-- Instructions to follow --
Could you restate word for word the lines running from the one with "The width and height of the screenshot is (2184, 520)." to the end of the data, both ends included, but without pictures?

Pixel coordinate grounding data
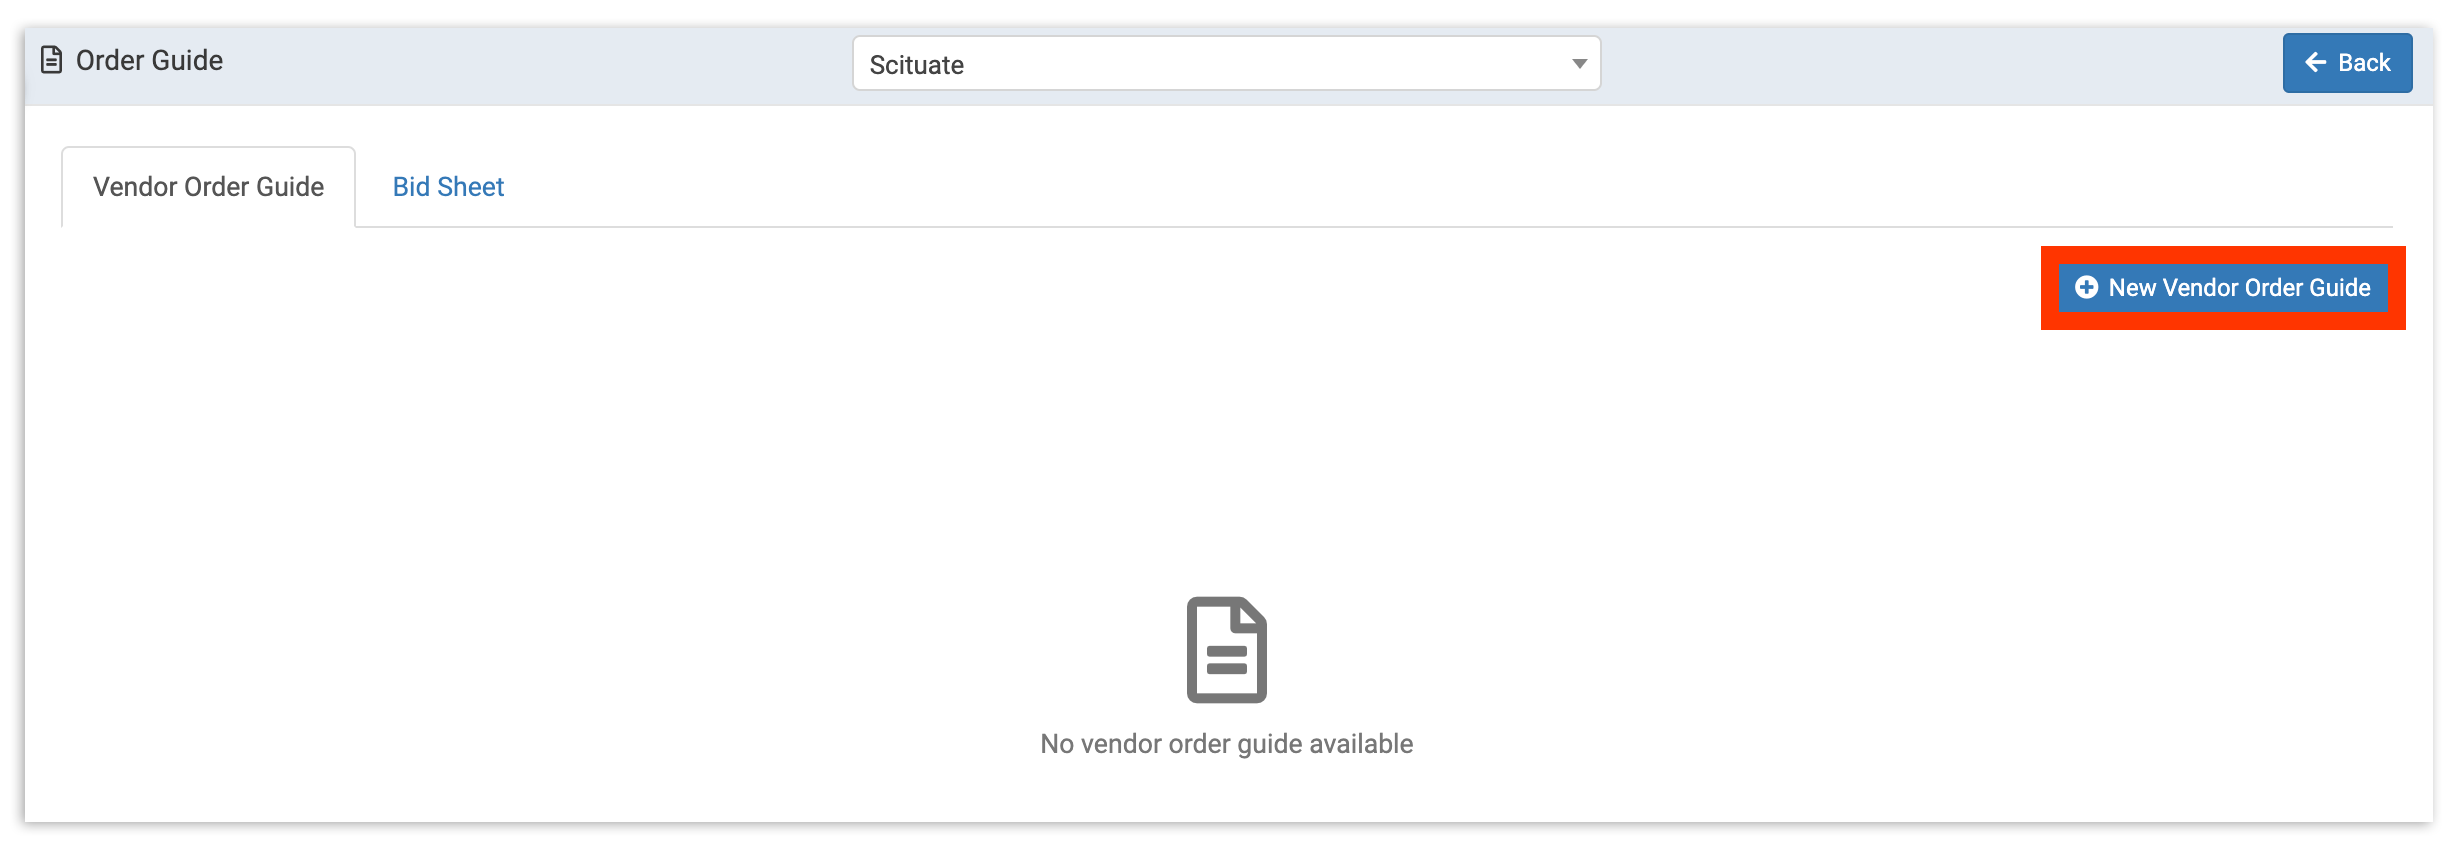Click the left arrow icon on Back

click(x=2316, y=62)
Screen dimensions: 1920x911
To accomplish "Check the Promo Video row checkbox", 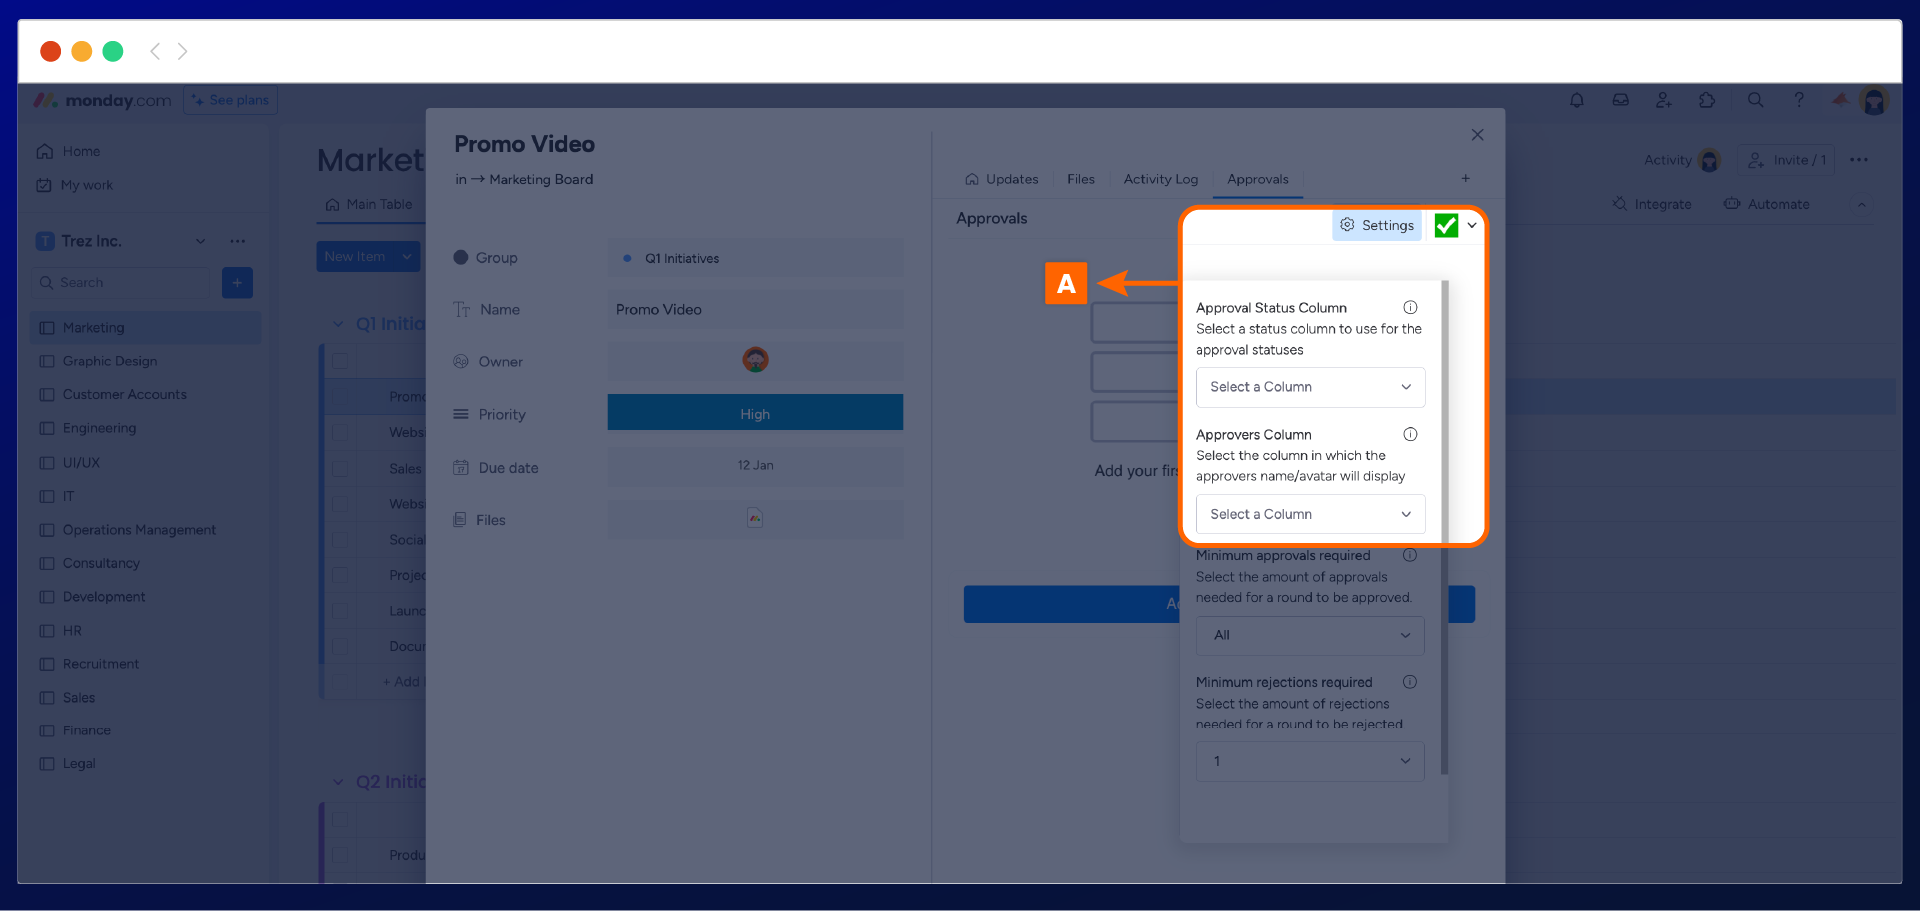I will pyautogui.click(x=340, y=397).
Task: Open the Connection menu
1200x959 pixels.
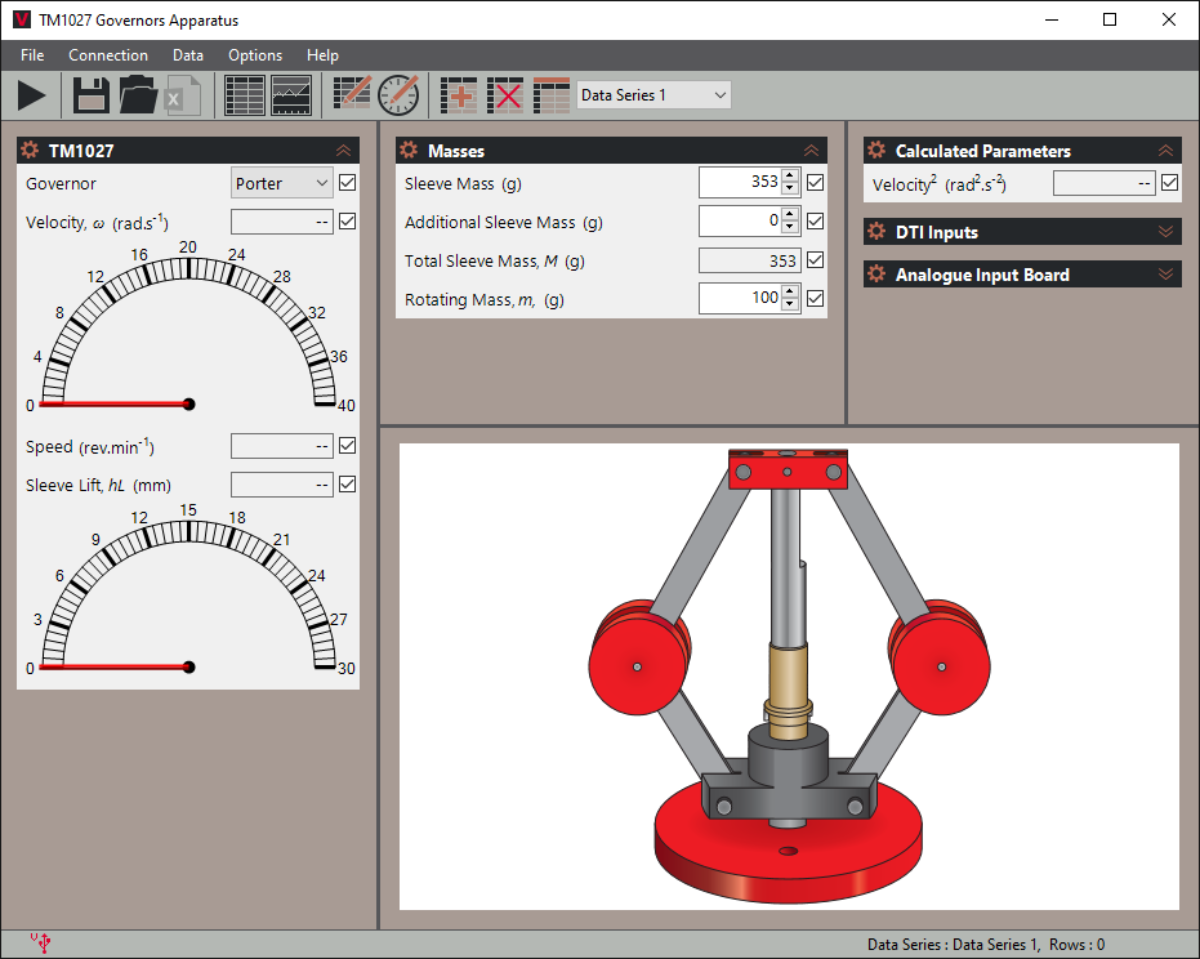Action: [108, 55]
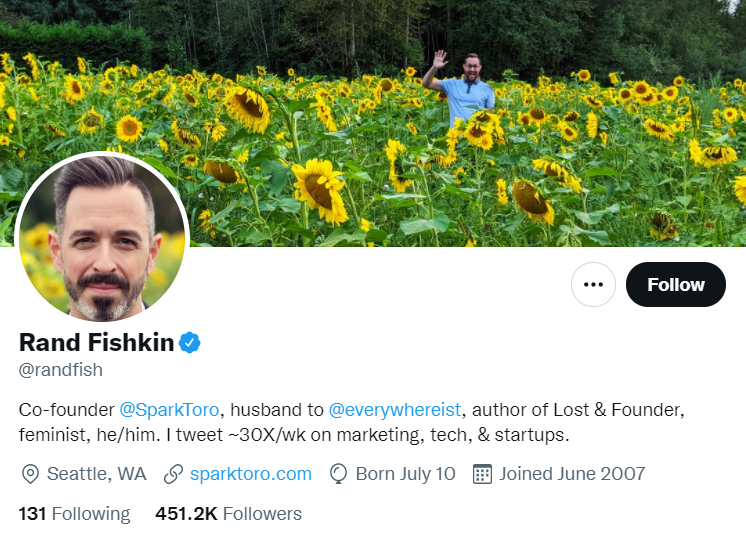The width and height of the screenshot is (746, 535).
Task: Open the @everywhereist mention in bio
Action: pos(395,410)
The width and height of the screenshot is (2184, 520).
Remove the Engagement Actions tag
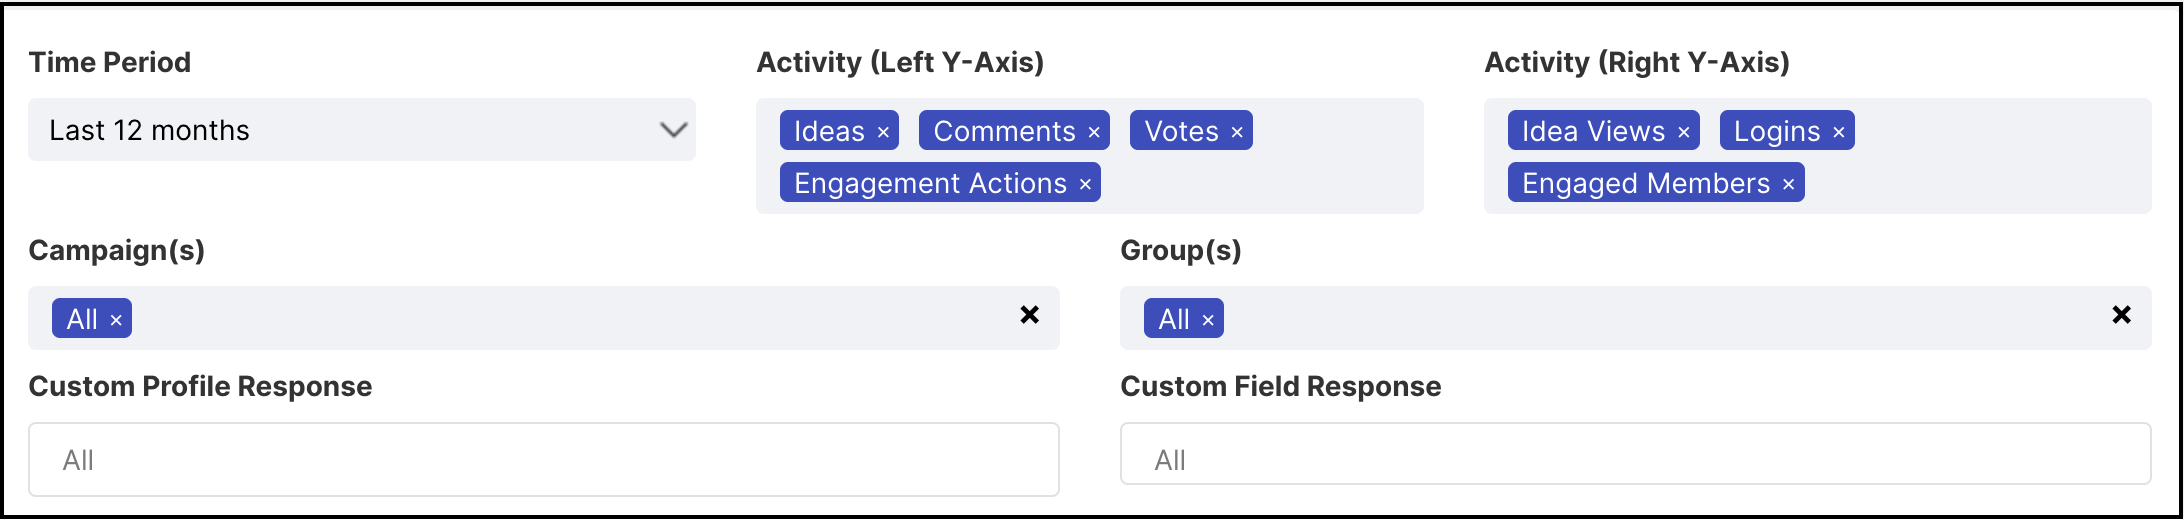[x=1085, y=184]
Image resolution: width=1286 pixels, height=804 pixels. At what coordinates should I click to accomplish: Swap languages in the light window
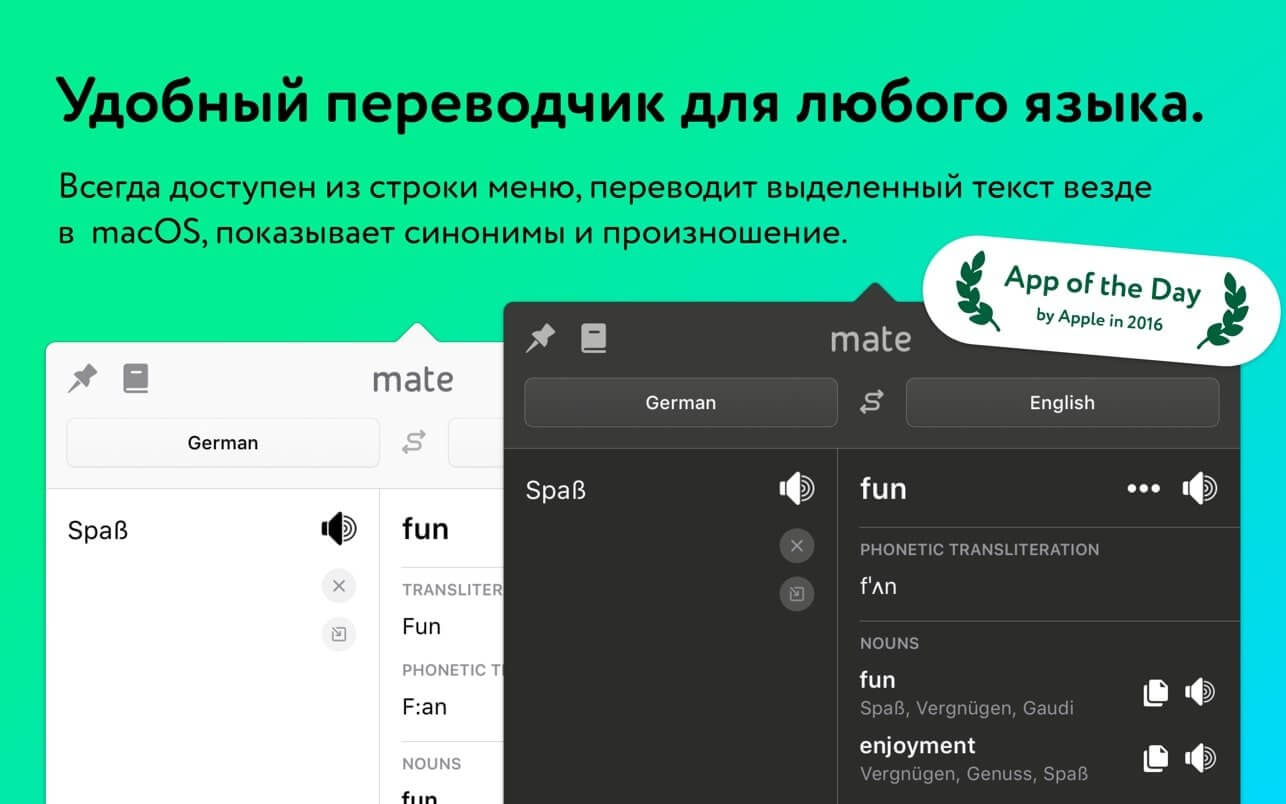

-- Exercise answer --
The width and height of the screenshot is (2184, 520).
Remove the Engagement Actions tag
[x=1085, y=184]
Image resolution: width=1286 pixels, height=804 pixels. At what coordinates should I click to accomplish: Swap languages in the light window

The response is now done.